Now that the living have won, though, it's questionable whether she's at a disadvantage. On the one hand, she doesn't have any dragons (or elephants, for that matter). On the other, as one Reddit user pointed out, she's got wildfire, probably some dragon-killing arrows, the Golden Company, Euron's fleet, and she's fighting forces that have suffered major losses.
The footage we do have doesn't offer many clues as to what the unfolding conflict will look like from King's Landing. Cersei's amassing her forces, her slime-tastic beau by her side. She's switched up her black robes for deep red ones. If nothing else, she looks damn good, all sleek and ready to murder.
The fact that this is the endgame scenario for Game of Thrones has proven controversial in itself, three episodes before we'll find out who sits on the Iron Throne when it's all said and done. "The Long Night" exposed a stark divide in what fans think Game of Thrones is ultimately about.

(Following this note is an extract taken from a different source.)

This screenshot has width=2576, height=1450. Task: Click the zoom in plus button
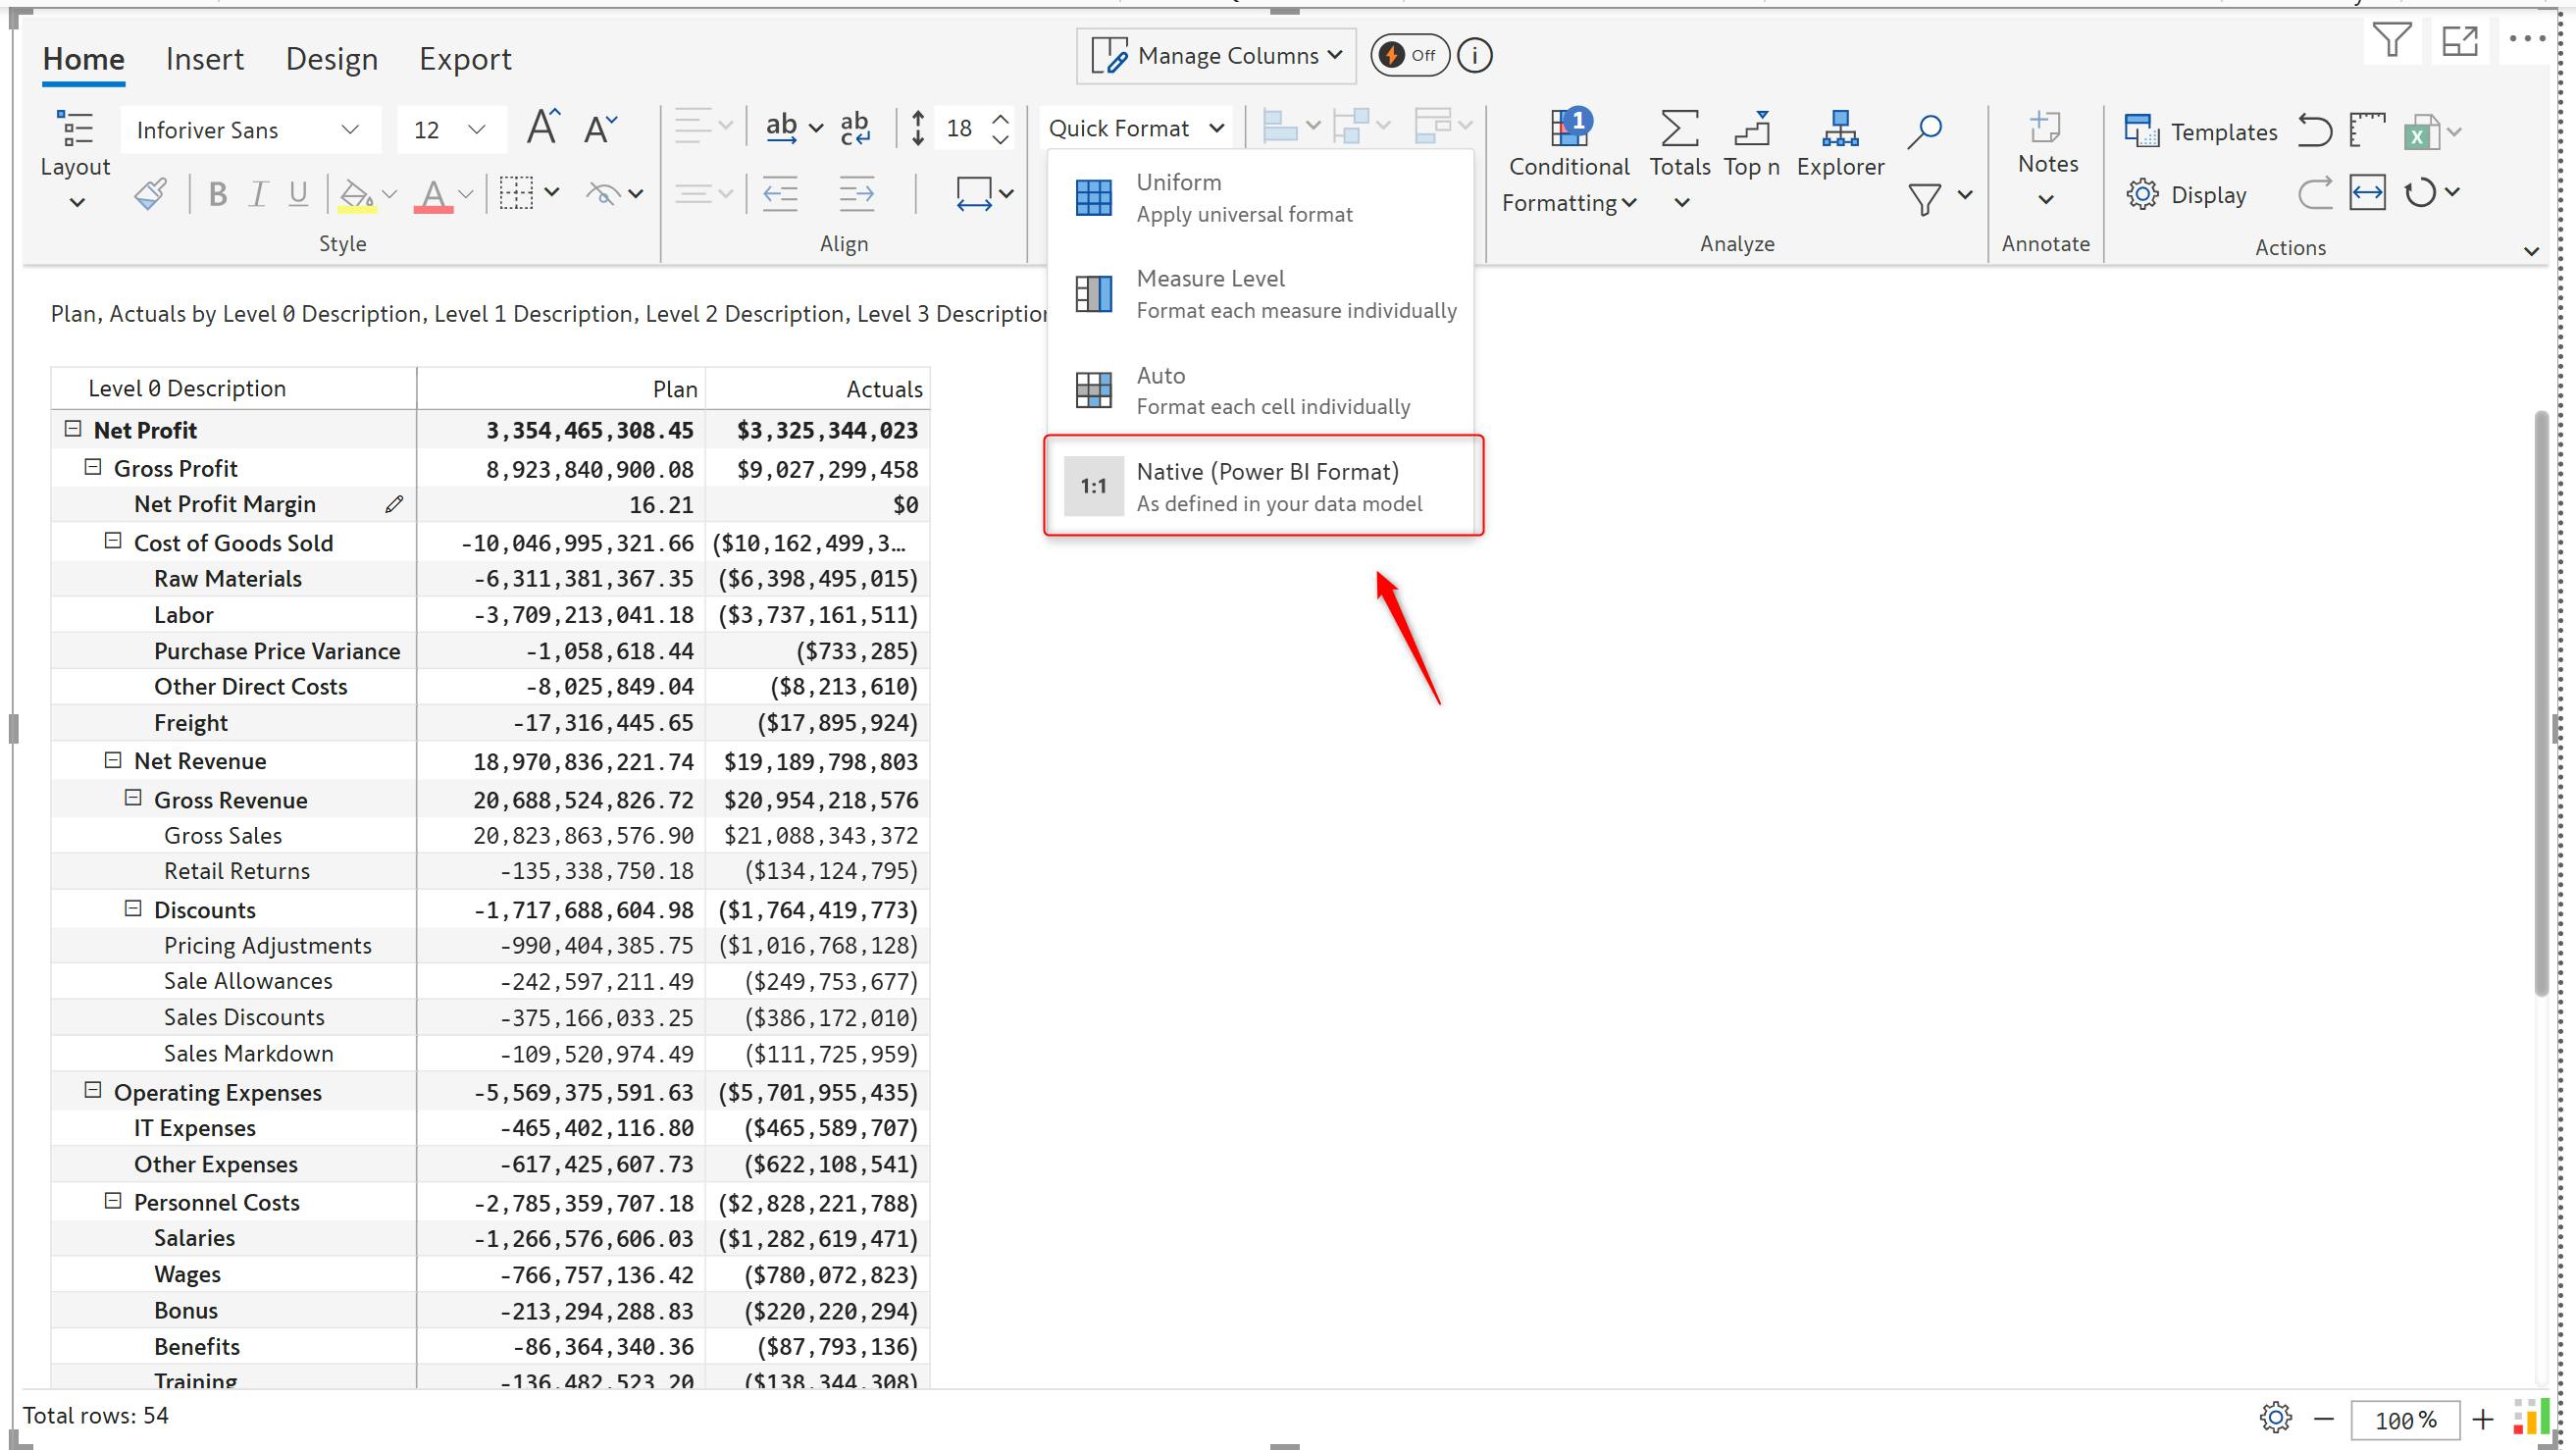[2483, 1418]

Is it a saga about the battle between the living and the dead? Or is it a political allegory with some fantasy elements, more about the interpersonal relationships between warring clans?

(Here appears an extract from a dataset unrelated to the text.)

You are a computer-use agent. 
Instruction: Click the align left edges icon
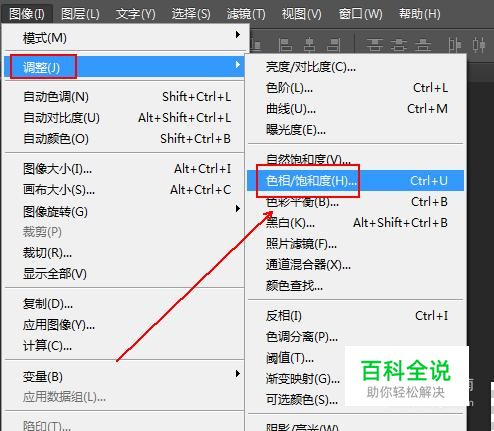pyautogui.click(x=285, y=45)
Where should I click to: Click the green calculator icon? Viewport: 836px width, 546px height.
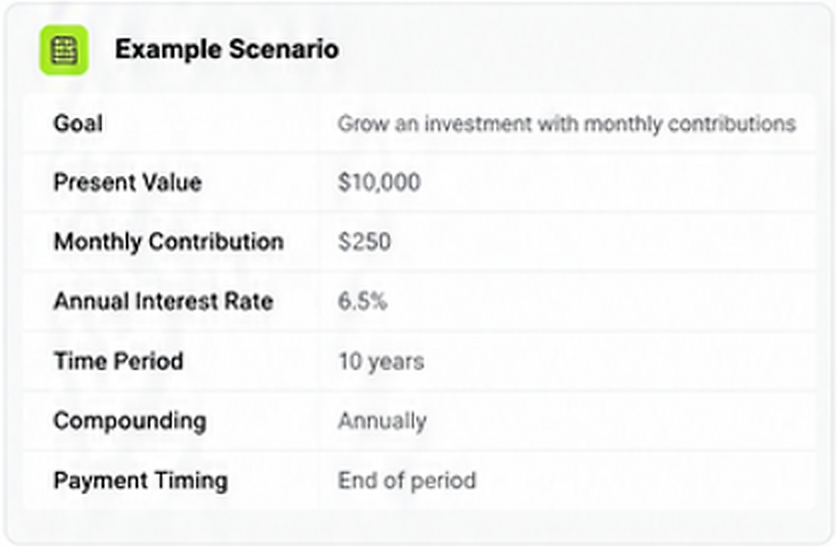coord(64,50)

While the series has consistently emphasized the White Walker threat, the most compelling narratives have been the human ones. The creatures beyond the wall were frightening when used to devastate the living in close combat and show their overwhelming power over death, like in "Hardhome," but have long only been as relevant as the allegiances they spurred.
The Battle of Winterfell did elicit an "is that all there is?" reaction from a large portion of the fanbase, in part because the episode on the whole was something of a mess. But the fact that all the blue-eyed baddies have shattered into pieces also feels like something of a relief. The first three installments of the final season chugged along to the big fight with a grim inevitability. Now, for the first time this year, it's hard to predict what's going to happen, and that's genuinely exciting.
And, of course, it's always going to be more complicated than just whether or not Cersei lives or dies. The promo indicates that Daenerys aims to "rip her out root and stem," but the Dragon Queen herself has interpersonal issues to work out in the meantime. Dany and Jon Snow have yet to deal with the revelation that he, in fact, is a Targaryen, and she clearly hasn't won Sansa Stark's unwavering loyalty. Considering neither Daenerys (nor Jon Snow, for that matter) were all that effective in fighting the Night King, their leadership skills may come into question, while Arya's victory could be celebrated. (And what about the youngest Stark's relationship with Gendry? Is he more than just a bastard?)
Meanwhile, Cersei is far more than just a boring, silent, evil force. (Sorry Night King, but you were not very intriguing.) Her motives are self-serving and her tactics are cruel, but she's also a woman who has survived trauma herself. Now she's been all but abandoned by the only person that seemed to love her unequivocally, her brother Jaime. To that point, she's ordered Jaime's onetime pal, Bronn, to murder both him and Tyrion. An infinite number of possibilities can evolve out of these dynamics, and the show will (hopefully) be better for it. Will Cersei's army take down the two remaining dragons? Will her bribe of Bronn result in the complete extinction of all but one Lannister? Is she really going to stay with Euron?
Bran knew exactly where the Night King was heading. Cersei is unpredictable. That's what makes her thrilling.